--- start ---

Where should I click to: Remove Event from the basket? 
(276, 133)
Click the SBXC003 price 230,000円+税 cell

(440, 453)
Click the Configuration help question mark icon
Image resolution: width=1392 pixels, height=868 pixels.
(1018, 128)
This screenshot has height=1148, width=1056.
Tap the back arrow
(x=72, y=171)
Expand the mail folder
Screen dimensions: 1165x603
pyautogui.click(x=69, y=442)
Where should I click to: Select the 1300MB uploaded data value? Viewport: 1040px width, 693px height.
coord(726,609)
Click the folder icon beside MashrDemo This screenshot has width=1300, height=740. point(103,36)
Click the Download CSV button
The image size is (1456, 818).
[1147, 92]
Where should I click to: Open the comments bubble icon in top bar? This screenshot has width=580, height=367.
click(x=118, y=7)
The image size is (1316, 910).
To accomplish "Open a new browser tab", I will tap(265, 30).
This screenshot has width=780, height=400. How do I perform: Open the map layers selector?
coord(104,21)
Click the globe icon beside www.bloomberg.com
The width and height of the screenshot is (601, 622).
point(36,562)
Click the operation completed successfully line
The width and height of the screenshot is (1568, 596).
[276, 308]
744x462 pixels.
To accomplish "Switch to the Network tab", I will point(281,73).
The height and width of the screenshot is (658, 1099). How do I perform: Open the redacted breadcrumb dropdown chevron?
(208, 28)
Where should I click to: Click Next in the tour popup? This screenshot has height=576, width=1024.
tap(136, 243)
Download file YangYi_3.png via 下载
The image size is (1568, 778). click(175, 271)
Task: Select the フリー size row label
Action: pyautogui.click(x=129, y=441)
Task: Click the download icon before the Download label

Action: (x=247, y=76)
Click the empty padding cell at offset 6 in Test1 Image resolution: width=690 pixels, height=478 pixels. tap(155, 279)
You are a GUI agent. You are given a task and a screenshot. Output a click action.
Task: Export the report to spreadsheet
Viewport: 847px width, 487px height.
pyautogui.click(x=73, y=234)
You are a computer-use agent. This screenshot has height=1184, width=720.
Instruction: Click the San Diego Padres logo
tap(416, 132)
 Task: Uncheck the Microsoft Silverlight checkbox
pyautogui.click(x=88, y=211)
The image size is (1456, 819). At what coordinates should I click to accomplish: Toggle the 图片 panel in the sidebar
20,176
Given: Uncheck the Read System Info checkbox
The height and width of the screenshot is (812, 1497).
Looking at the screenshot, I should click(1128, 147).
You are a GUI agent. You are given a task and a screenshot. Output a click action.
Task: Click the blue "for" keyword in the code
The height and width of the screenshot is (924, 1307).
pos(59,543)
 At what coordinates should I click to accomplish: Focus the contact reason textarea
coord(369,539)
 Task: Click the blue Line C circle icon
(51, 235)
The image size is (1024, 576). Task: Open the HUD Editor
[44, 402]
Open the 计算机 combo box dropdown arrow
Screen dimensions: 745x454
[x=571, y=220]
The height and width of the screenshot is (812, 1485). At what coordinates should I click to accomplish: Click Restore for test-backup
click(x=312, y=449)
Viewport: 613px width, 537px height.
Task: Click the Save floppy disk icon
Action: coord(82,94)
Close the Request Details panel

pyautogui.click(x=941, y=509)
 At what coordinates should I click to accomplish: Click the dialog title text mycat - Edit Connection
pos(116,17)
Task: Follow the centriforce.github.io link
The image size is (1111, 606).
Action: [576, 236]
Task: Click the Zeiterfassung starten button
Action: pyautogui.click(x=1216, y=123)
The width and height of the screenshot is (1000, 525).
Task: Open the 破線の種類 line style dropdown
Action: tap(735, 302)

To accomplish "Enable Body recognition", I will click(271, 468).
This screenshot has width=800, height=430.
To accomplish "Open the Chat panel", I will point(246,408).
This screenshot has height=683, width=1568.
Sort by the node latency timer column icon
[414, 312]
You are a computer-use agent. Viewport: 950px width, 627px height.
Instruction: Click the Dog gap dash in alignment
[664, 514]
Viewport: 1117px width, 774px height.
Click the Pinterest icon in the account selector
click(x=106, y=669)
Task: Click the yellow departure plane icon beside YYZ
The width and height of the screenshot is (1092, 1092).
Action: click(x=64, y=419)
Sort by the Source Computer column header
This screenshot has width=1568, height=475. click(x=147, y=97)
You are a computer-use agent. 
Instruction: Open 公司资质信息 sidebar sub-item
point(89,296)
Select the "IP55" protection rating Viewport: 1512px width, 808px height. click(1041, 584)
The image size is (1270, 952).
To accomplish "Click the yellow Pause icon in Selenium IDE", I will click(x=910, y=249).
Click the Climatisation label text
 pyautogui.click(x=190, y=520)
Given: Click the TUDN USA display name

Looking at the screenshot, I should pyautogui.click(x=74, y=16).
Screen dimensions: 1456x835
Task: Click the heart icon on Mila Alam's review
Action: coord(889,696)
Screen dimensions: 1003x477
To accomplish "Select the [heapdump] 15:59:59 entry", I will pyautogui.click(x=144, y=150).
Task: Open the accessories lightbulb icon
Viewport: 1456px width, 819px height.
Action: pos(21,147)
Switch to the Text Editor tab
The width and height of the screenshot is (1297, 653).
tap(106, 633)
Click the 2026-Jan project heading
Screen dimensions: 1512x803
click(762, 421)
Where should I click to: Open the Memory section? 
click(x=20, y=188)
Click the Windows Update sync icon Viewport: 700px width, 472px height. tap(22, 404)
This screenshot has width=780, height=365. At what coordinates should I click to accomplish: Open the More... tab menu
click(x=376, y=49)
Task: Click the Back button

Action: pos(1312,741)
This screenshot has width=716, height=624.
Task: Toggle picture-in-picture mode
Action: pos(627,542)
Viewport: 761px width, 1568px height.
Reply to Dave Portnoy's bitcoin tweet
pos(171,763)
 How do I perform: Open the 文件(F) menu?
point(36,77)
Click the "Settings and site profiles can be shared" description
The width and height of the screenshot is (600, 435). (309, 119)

--- end ---

_Given task:_
Copy the items exactly, starting with the line that contains "Viewport: 1117px width, 774px height." and going on through the line that contains "pyautogui.click(x=190, y=520)".

_Response for this exercise:_
Viewport: 1117px width, 774px height.
Click the Pinterest icon in the account selector
click(x=106, y=669)
Task: Click the yellow departure plane icon beside YYZ
The width and height of the screenshot is (1092, 1092).
Action: click(x=64, y=419)
Sort by the Source Computer column header
This screenshot has width=1568, height=475. click(x=147, y=97)
You are a computer-use agent. 
Instruction: Open 公司资质信息 sidebar sub-item
point(89,296)
Select the "IP55" protection rating Viewport: 1512px width, 808px height. click(1041, 584)
The image size is (1270, 952).
To accomplish "Click the yellow Pause icon in Selenium IDE", I will click(x=910, y=249).
Click the Climatisation label text
 pyautogui.click(x=190, y=520)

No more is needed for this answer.